Los 15 minutos de fama de Carlos Salvador Bilardo pasaron hace rato. Su minuto 16 hoy transcurre entre el periodismo, los tibios recuerdos de inolvidable goles y los viejos recortes de periódicos donde se exaltaba, en su momento, a uno de los mejores técnicos de fútbol del mundo; ése que llevó a la Selección argentina a ganar el Campeonato Mundial de México 86 de la mano de Maradona; ése que regresó a Buenos Aires con la copa dorada entre sus manos para envidia de sus enemigos; ése que hace un año dirigió la mal alimentada Selección de Libia y que ahora pregunta, sentado en una de las sillas del hotel Intercontinental de Cali, “viste, ¿y quién fue le míster Peregrino Fernández?”

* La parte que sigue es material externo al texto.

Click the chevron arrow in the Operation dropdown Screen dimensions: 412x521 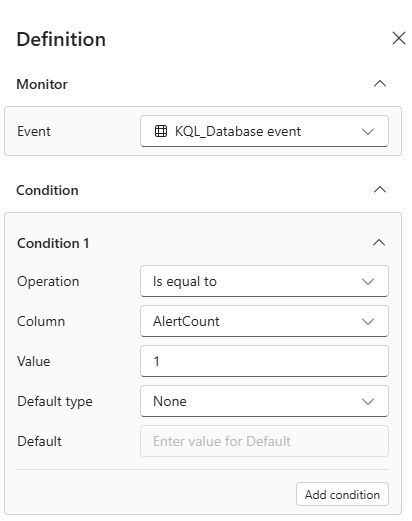[x=368, y=282]
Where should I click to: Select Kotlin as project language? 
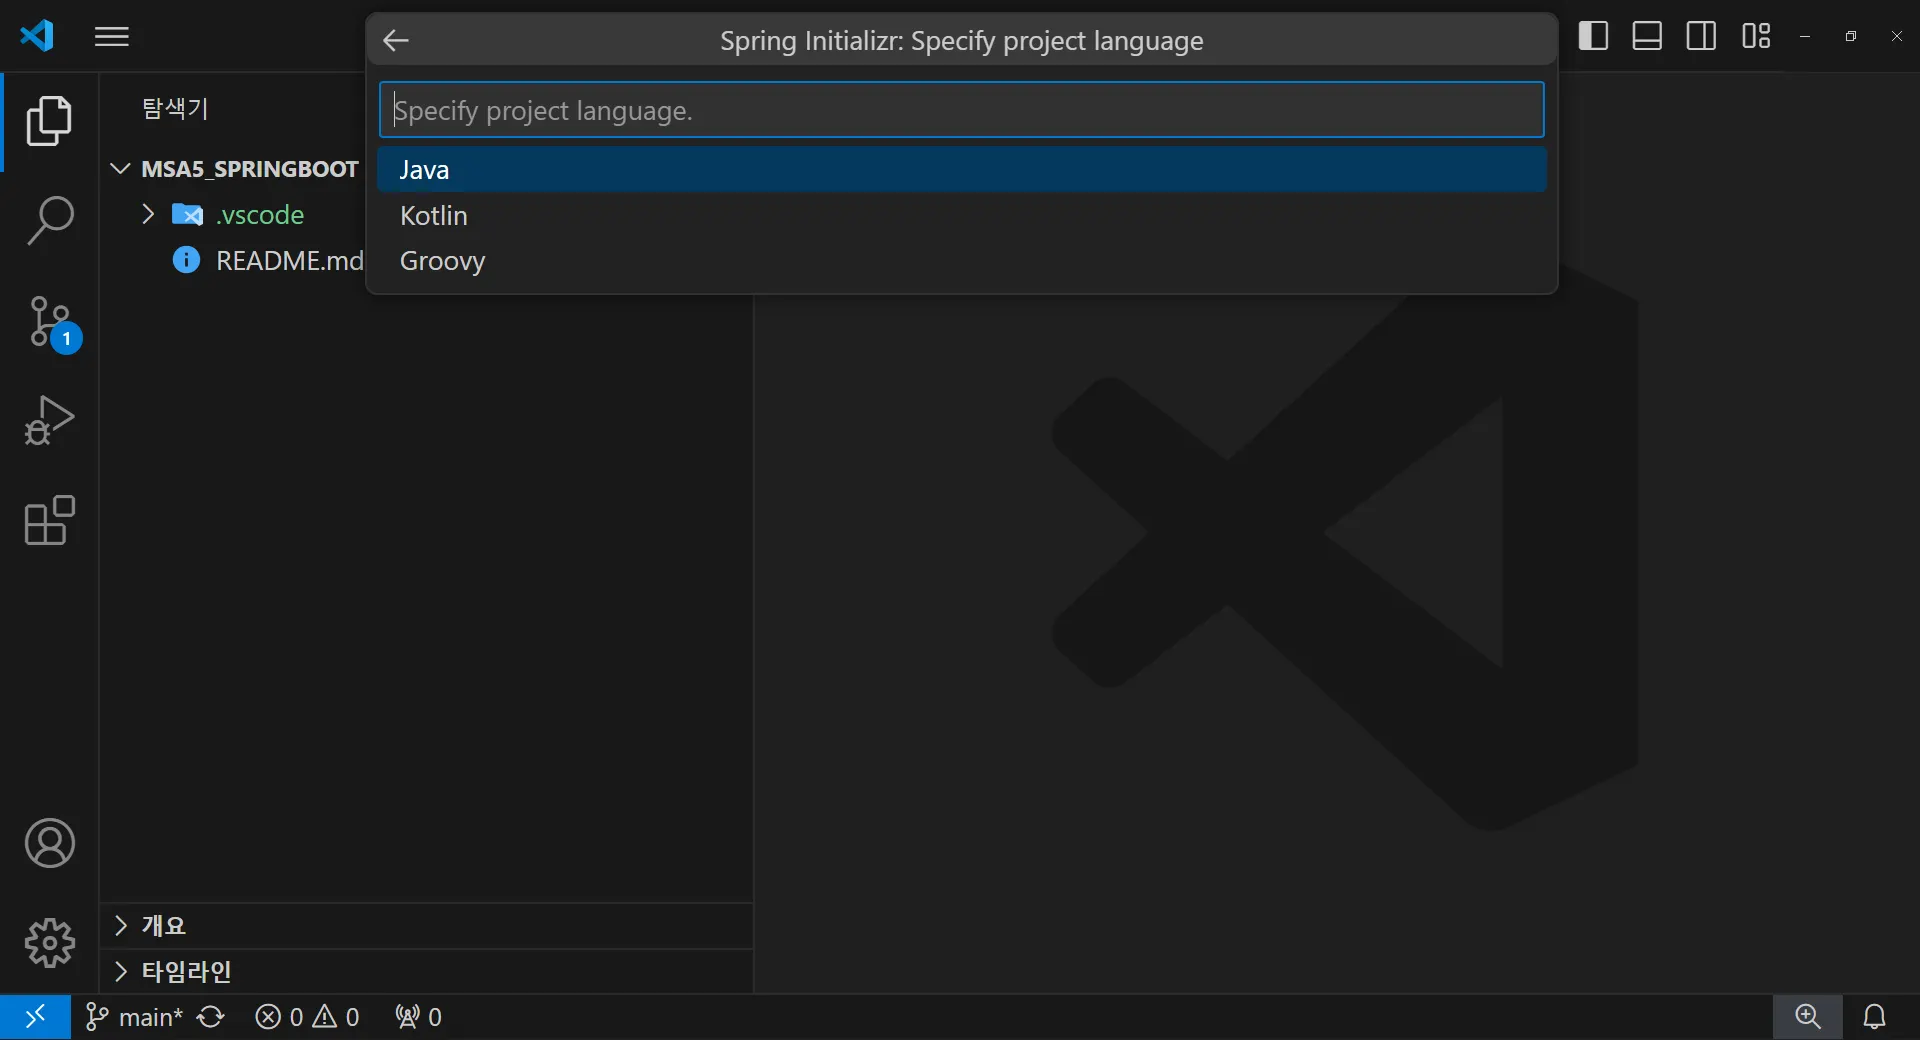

No lo sabe. No tendría por qué saberlo.
Enfundado en una camiseta de manga corta, unos bluyines desteñidos y un par de mocasines, Bilardo es una máquina de datos, nombres, estrategias y recuerdos futbolísticos. Sabe de fútbol lo que sus pies le enseñaron cuando jugaba como mediocampista de Estudiantes de la Plata y lo que sus manos le dejaron luego de dirigir, y manotear, y aplaudir a los jugadores que lo tuvieron como técnico de primera línea durante más de diez años. Buena época.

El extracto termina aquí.